On behalf of the entire Spiritual Life Team, I invite you to spend a few moments in intentional positive thinking.
We have completed one quarter (10 days) of our commitment to 40 Days of Positive Actions!
Thank you for striving with us in this journey. I am grateful for each one of you.
How are you doing with daily acts of gratitude, kindness and positive thinking? I hope that you are noticing some changes in yourself. Perhaps you are like me and have experienced some challenges to focusing on being positive.
At times, I am sure that we all have lost focus. When this happens, gently direct your attention back to the positive. Remember that the more time you spend in positive thinking, the more positive your thinking will be. In addition, your individual positivity makes a difference for our community.

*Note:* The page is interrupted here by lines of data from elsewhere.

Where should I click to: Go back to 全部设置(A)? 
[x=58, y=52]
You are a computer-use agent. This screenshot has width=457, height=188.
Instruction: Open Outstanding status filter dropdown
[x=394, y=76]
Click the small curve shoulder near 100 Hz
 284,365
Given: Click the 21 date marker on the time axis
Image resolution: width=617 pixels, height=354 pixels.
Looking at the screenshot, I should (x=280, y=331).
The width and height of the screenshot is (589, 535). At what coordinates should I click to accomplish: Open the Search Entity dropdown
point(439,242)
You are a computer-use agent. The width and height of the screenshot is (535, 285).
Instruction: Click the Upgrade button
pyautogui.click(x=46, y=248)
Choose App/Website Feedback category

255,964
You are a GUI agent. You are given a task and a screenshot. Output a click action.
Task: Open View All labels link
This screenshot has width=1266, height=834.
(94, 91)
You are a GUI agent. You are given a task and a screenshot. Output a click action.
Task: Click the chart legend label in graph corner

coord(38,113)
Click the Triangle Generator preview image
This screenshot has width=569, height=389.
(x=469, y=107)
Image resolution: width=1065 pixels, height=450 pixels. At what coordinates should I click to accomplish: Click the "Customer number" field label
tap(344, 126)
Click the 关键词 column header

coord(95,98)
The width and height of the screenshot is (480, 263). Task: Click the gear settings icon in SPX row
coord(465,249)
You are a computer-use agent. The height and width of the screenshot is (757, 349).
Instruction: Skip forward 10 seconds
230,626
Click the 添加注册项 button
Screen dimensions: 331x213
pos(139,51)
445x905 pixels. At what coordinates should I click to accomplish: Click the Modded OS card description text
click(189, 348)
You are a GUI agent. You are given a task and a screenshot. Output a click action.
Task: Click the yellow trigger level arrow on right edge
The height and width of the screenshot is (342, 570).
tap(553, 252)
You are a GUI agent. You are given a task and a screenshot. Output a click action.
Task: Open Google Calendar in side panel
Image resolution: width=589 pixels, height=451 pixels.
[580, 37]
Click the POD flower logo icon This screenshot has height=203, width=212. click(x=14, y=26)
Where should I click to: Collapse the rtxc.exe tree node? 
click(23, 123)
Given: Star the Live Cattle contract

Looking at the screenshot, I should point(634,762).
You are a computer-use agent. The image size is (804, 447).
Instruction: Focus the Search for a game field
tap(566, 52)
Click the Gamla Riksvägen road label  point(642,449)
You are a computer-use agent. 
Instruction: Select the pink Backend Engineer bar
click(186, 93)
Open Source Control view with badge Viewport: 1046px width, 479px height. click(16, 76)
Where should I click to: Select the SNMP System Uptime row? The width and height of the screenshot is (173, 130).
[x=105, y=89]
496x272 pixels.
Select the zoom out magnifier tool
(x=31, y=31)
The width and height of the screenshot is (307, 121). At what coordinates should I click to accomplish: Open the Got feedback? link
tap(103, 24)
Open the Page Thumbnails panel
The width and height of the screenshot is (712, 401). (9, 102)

Our theme for this coming week is based on BCC’s second core value:
Act with Integrity.
We also suggest the action theme of Be Honest.
Integrity is compromised of honesty but also truth, congruity, sincerity, and consistency. It requires ethics, thoughtfulness, intentionality, principles, coherence and moral rightness.
How would you define or describe integrity?
Consider some of these quotes.
Integrity is doing the right thing even when it is difficult. Anonymous
Real integrity is doing the right thing, knowing that nobody’s going to know whether you did it or not. Oprah Winfrey
Integrity, the choice between what’s convenient and what’s right. Tony Dungy
Have the courage to say no. Have the courage to face the truth. Do the right thing because it is right. These are the magic keys to living your life with integrity. W. Clement Stone
I believe that we live with integrity when our beliefs, words and actions are congruent with who we say we are and who we are in actuality.
Integrity is the difference between just “talking the talk” and “walking the walk.”
I asked a group of our youth to define integrity. Here was one answer: “Integrity is doing the right thing even when no one is watching and holding yourself accountable when you don’t do the right thing.”
Let’s hold each other accountable with our commitment to positive actions today and this week.
I am grateful for these moments of centering and for your participation.
If you would like some scriptures to consider, please continue reading.
The integrity of the honest keeps them on track. Proverbs 11:3a (The Message)
May integrity and honesty protect me for I put my hope in you. Psalm 25:21 (New Living Translation)
Observe those who have integrity and watch those whose heart is right because the future belongs to persons of peace. Psalm 37:37 (Common English Bible)
And now, dear brothers and sisters, let me say one more thing as I close this letter. Fix your thoughts on what is true and honorable and right. Think about things that are pure and lovely and admirable. Think about things that are excellent and worthy of praise. Keep putting into practice all you learned from me and heard from me and saw me doing, and the God of peace will be with you. Philippians 4:8-9
When we live and act with integrity, we will have peace.
Blessings on our week ahead –
Rev. Stacey Nickerson
Director of Church and Community Engagement
Board Of Child Care of The United Methodist Church, Inc.